**WORK TASK**
Please return the full listing word for word, leaving out any pictures.

**RECORDS FOR THE TASK**
━━━━━━━━━━━━━━━━━━━━━━━━━━━━━━
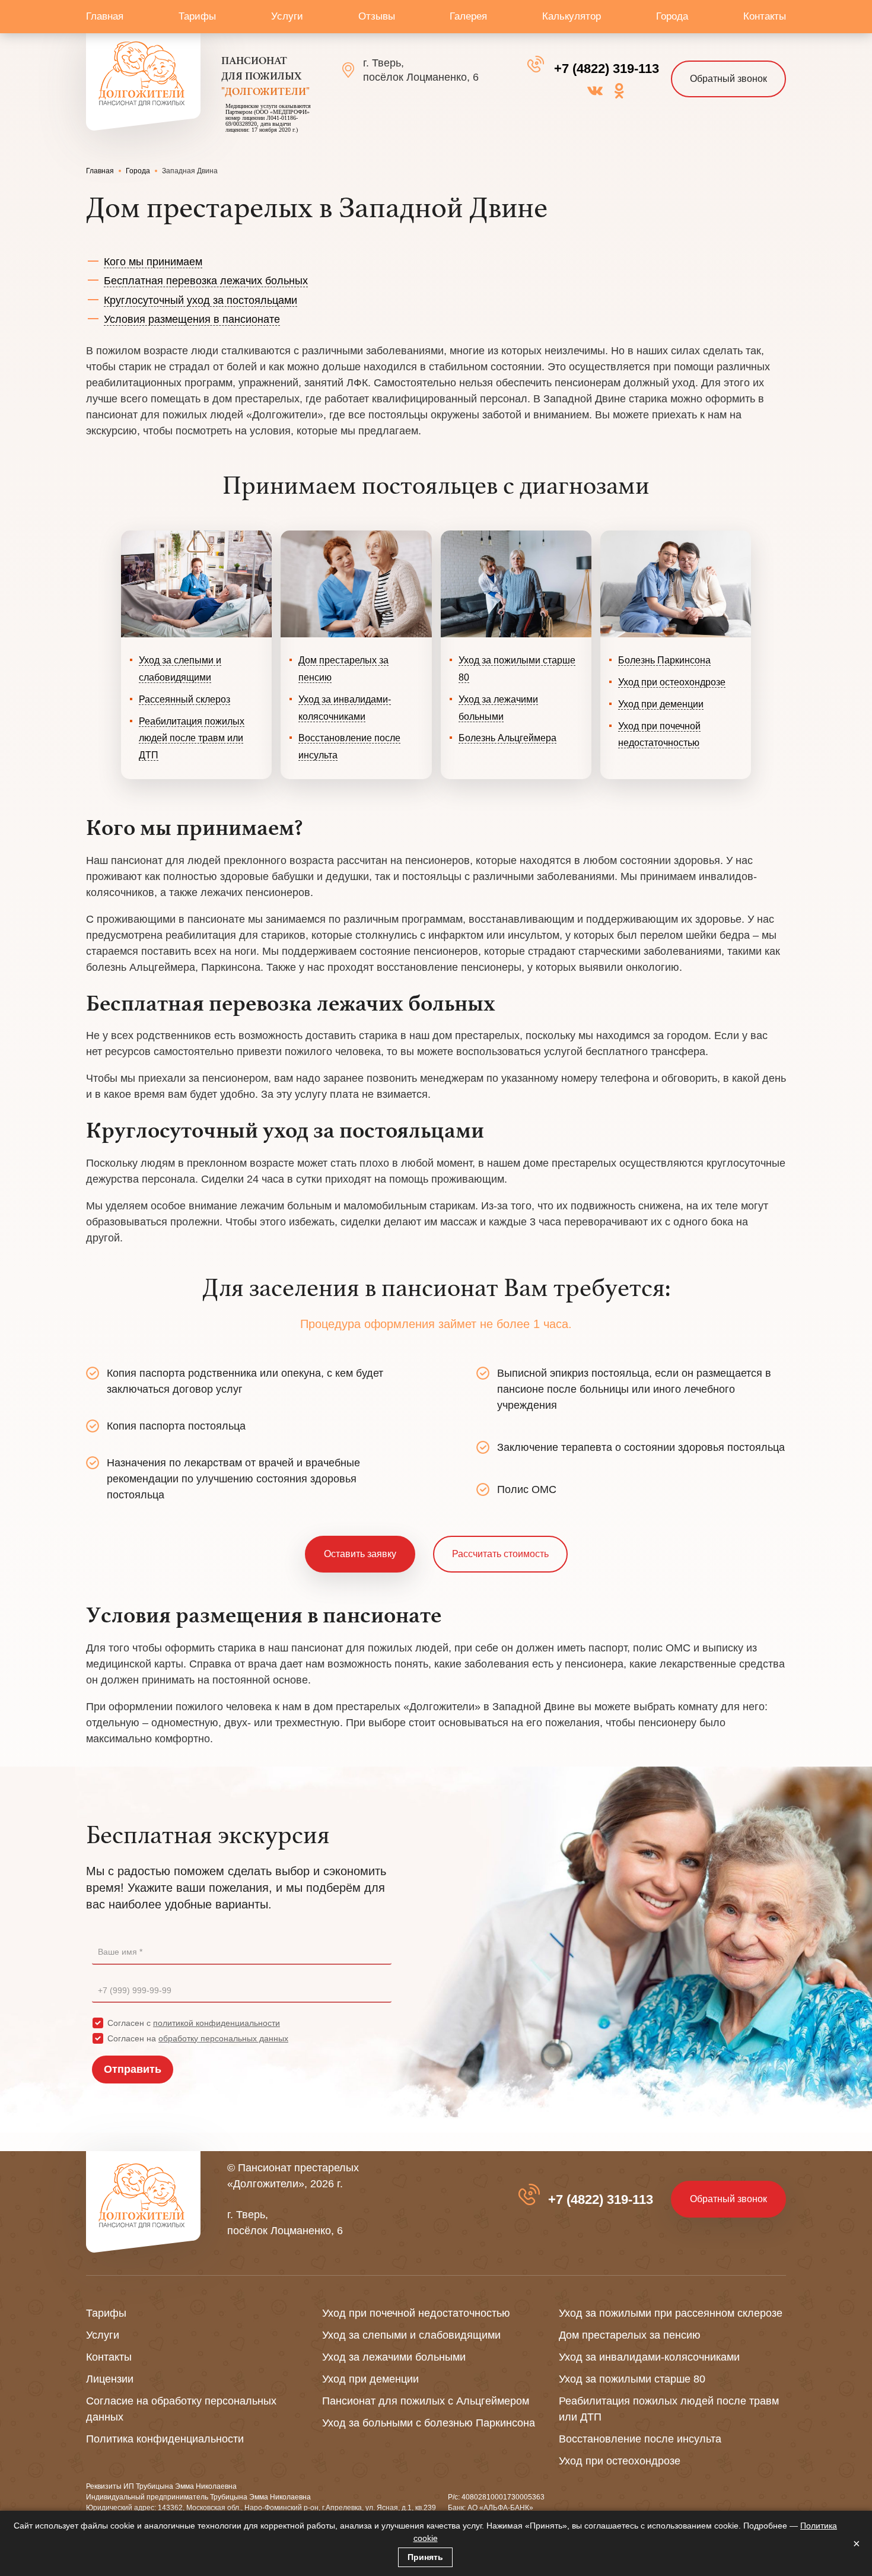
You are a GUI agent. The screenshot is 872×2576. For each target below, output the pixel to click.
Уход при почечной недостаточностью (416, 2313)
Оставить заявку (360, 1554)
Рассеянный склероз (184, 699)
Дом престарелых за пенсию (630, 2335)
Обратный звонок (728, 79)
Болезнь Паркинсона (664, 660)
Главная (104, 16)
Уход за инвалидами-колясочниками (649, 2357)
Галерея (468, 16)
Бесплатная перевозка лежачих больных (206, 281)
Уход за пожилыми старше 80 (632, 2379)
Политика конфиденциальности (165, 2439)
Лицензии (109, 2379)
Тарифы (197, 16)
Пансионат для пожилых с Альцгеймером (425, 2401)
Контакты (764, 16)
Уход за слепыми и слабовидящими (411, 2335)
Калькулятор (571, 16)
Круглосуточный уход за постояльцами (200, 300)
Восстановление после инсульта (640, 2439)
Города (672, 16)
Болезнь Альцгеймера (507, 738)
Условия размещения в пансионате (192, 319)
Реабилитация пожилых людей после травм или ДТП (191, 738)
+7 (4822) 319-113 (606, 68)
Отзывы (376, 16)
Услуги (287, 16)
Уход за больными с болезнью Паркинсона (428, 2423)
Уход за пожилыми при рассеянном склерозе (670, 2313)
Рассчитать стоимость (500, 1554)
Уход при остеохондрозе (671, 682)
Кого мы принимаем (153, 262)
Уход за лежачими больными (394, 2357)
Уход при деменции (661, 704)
━━━━━━━━━━━━━━━━━━━━━━━━━━━━━━
**RESULT OF THIS EXERCISE**
You are a GUI agent. The screenshot is 872×2576. For each target below, output the pixel to click.
Уход при почечной недостаточностью (416, 2313)
Оставить заявку (360, 1554)
Рассеянный склероз (184, 699)
Дом престарелых за пенсию (630, 2335)
Обратный звонок (728, 79)
Болезнь Паркинсона (664, 660)
Главная (104, 16)
Уход за инвалидами-колясочниками (649, 2357)
Галерея (468, 16)
Бесплатная перевозка лежачих больных (206, 281)
Уход за пожилыми старше 80 (632, 2379)
Политика конфиденциальности (165, 2439)
Лицензии (109, 2379)
Тарифы (197, 16)
Пансионат для пожилых с Альцгеймером (425, 2401)
Контакты (764, 16)
Уход за слепыми и слабовидящими (411, 2335)
Калькулятор (571, 16)
Круглосуточный уход за постояльцами (200, 300)
Восстановление после инсульта (640, 2439)
Города (672, 16)
Болезнь Альцгеймера (507, 738)
Условия размещения в пансионате (192, 319)
Реабилитация пожилых людей после травм или ДТП (191, 738)
+7 (4822) 319-113 (606, 68)
Отзывы (376, 16)
Услуги (287, 16)
Уход за больными с болезнью Паркинсона (428, 2423)
Уход за пожилыми при рассеянном склерозе (670, 2313)
Рассчитать стоимость (500, 1554)
Уход при остеохондрозе (671, 682)
Кого мы принимаем (153, 262)
Уход за лежачими больными (394, 2357)
Уход при деменции (661, 704)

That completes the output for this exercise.